The June cover of Los Angeles Magazine, out in a few days,
bears a portrait of Mayor Antonio Villaraigosa and one word blazoned in white ink across the page: Failure.


LA Observed:
http://www.laobserved.com/archive/2009/05/los_angeles_mag_antonio_a.php

Anonymous said...

By Ed Leibowitz

Los Angeles magazine, June 2009

Dear Mr. Mayor,

Your second term at City Hall doesn’t even begin until next month, but we know you’re already plotting to leave us—at least if you think you’ve got a fair shot at grabbing the gubernatorial crown off that Austrian bodybuilder in 2010. It took a good while, but we realize now that your career has been less about fulfilling commitments than about seizing opportunities and satisfying ever-larger appetites at the expense of those who put faith in you. Your estranged wife, the politicians who stood behind you and took a haircut for their trouble, the voters who believed you could love this city more than you love yourself—we can tell the same story of betrayal.

Why, you may ask, are we so bitter?
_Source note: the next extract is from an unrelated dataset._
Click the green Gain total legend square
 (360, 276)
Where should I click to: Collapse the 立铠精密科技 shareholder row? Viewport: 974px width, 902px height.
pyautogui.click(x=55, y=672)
It’s a fair question. We weren’t as harsh when your predecessor, James Hahn, ran our city like a midlevel bureaucrat. It was no great revelation when Hahn preoccupied himself with bean counting, and only mildly surprising when his best accounting practices became tarnished by petty corruption. In his campaign speeches Hahn had given us little to aspire to, and so he could hardly disappoint. Then again Hahn made the courageous but suicidal political move of ending Bernard Parks’s tenure as police chief in favor of William Bratton, which so outraged South L.A. that when you ran against Hahn in 2005, that former constituency of his was all yours.

We are bitter because you promised us so much. You were not only our first Latino mayor in 137 years but arguably the most charismatic leader in memory to step onto L.A.’s bland political stage. You had charm, poise, and vigor, and you spoke in cadences that reconciled reason and compassion.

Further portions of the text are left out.